GIVEN INSTRUCTION A
Identify every line in the records below that contains the string "Click", and copy each of those lines.

TEXT SHOWN
— Start —

Ken Niimura (born October 19, 1981), is a Spanish-Japanese author of graphic novels.

He is best known for works like I Kill Giants, 2012 International Manga Award winner that was adapted into a film in 2018; and Umami, winner of the 2019 Eisner Award for Best Digital Comic.

Niimura has published original work in all major comics markets (US, Europe and Japan) and his works have been translated into some 12 languages. He currently lives and works in Tokyo.

Biography

Early life and education 
Niimura was born in Madrid in 1981 to a Japanese father and a Spanish mother. He begam his training with the artist Manuela Sánchez González and would later continue his studies at the Escuela de Arte La Palma (Madrid) alongside artist such as Pepe Larraz, Esther Gili and Carlos Salgado. He holds a degree in Fine Arts from the Complutense University of Madrid. The Erasmus Programme allowed him the opportunity to study in the Illustration Department at the Royal Academy of Fine Arts in Brussels.

Career

1997-2008: Career beginnings 
He began his career as a self-published artist, being a founding member of collectives such as H Studios, Arruequen and the Epicentro publishing label. It was also at this time that he started publishing numerous short stories in Spanish magazines and fanzines, such as "Oni" (2001), published in the anthology La Senda del Samurai (Arruequen), resulting in various awards at the National level.

— End —

(Stored data)
— Start —

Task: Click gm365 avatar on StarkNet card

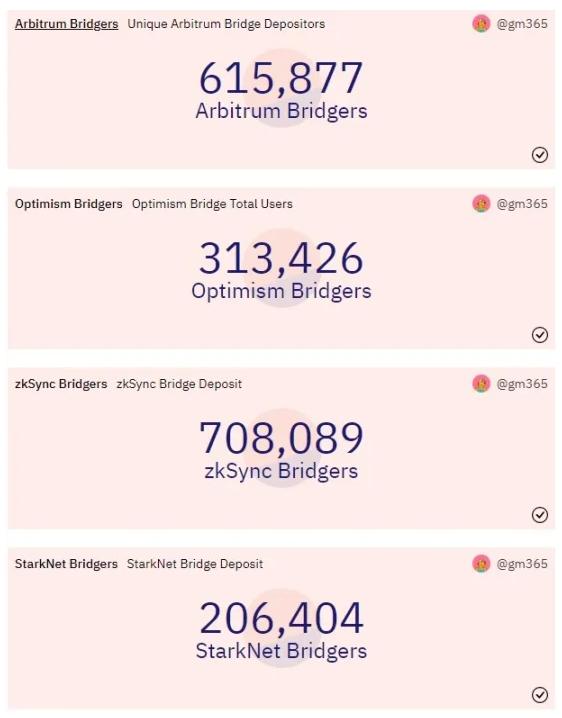Action: [481, 563]
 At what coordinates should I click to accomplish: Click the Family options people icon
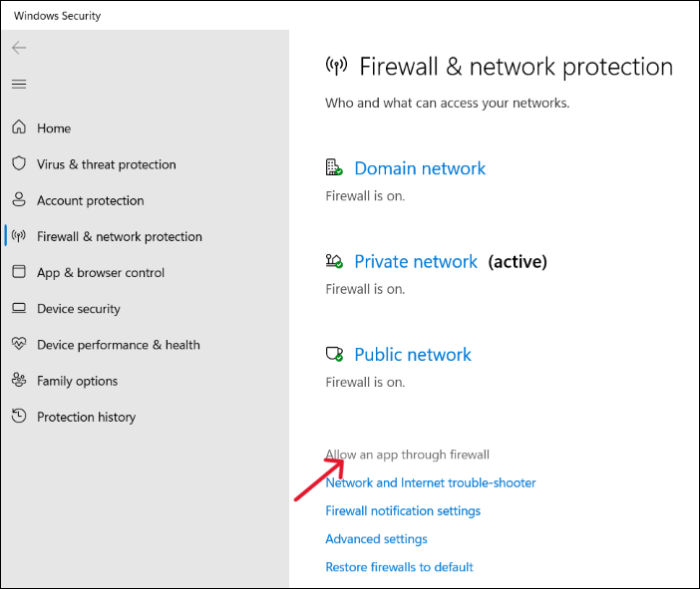(19, 381)
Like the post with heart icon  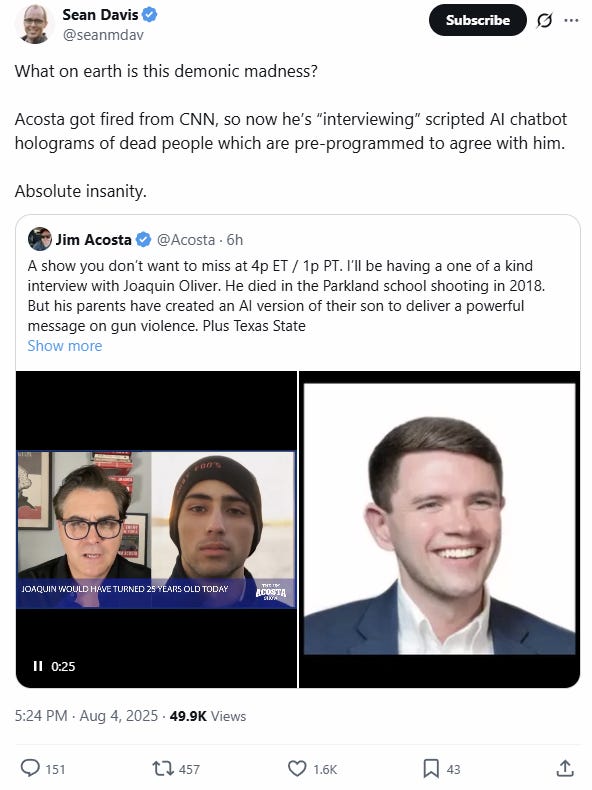[297, 768]
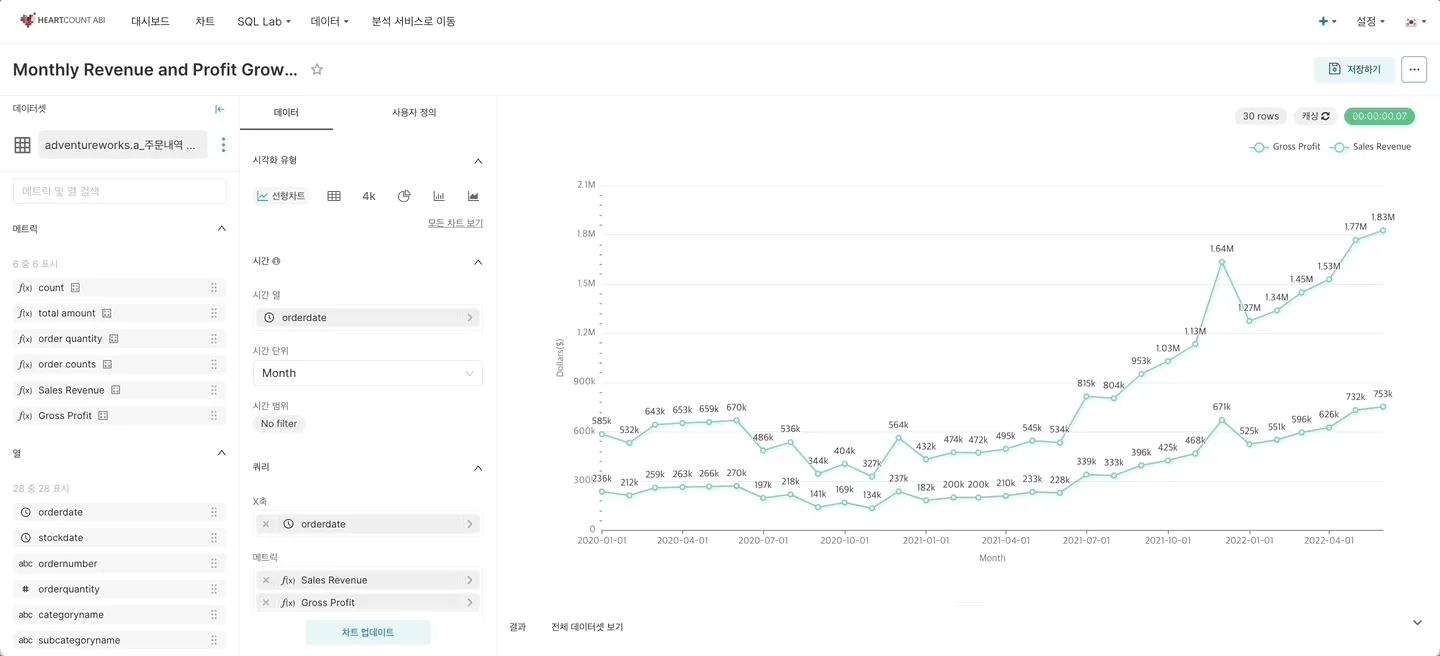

— End —

GIVEN INSTRUCTION B
Write what comes next in the biography of Ken Niimura above, beginning after its final sentence.

ANSWER A
Task: Click gm365 avatar on StarkNet card
 At what coordinates should I click to accomplish: Click the Family options people icon

ANSWER B
At the age of 20, his first work Underground Love was released through Amaníaco, a publisher with which he was to work again on numerous occasions. Other books released in this early period include Clockwork, Otras Jaulas, Historietas and Qu4ttrocento. He has been an illustrator for magazines such as Dokan, Minami and Shirase, as well as the Japanese in Mangaland series (written by Marc Bernabé). He has been involved in various advertising campaigns, including publicity for Repsol, the Barcelona Manga Convention and Spanish TV channel Cuatro; for the latter he produced the illustrations that appeared in the show "La noche manga". He was also in charge of the cover and the ad fot the book Los niños vienen sin manual de instrucciones, by Montserrat Giménez, Ph.D. in Psychology.

In 2007, he participated in the Lingua Comica Project promoted by the Asia-Europe Foundation (ASEF) alongside various Asian and European comic professionals including Sarnath Banerjee, Gerald Corridge and Kôsei Ono, among others.

2009-2015: I Kill Giants and Henshin 
His professional debut came with the publication of I Kill Giants (2009), written by Joe Kelly and published originally by Image Comics. This work, created following his move to Paris, obtained an Eisner Award nomination in 2010 in the category of "Best Publication for Teens" and won the International Manga Award in 2012. It was also adapted into a film of the same name that was released in 2018.

The success of I Kill Giants led him to collaborate with international magazines such as Black (Italy), Mandala (Japan), Popgun (USA), C'est Bon Anthology (Sweden), Spera (USA) and Fluide Glamour (France). The resulting short stories were released in the anthology Traveling (Norma Editorial, 2014)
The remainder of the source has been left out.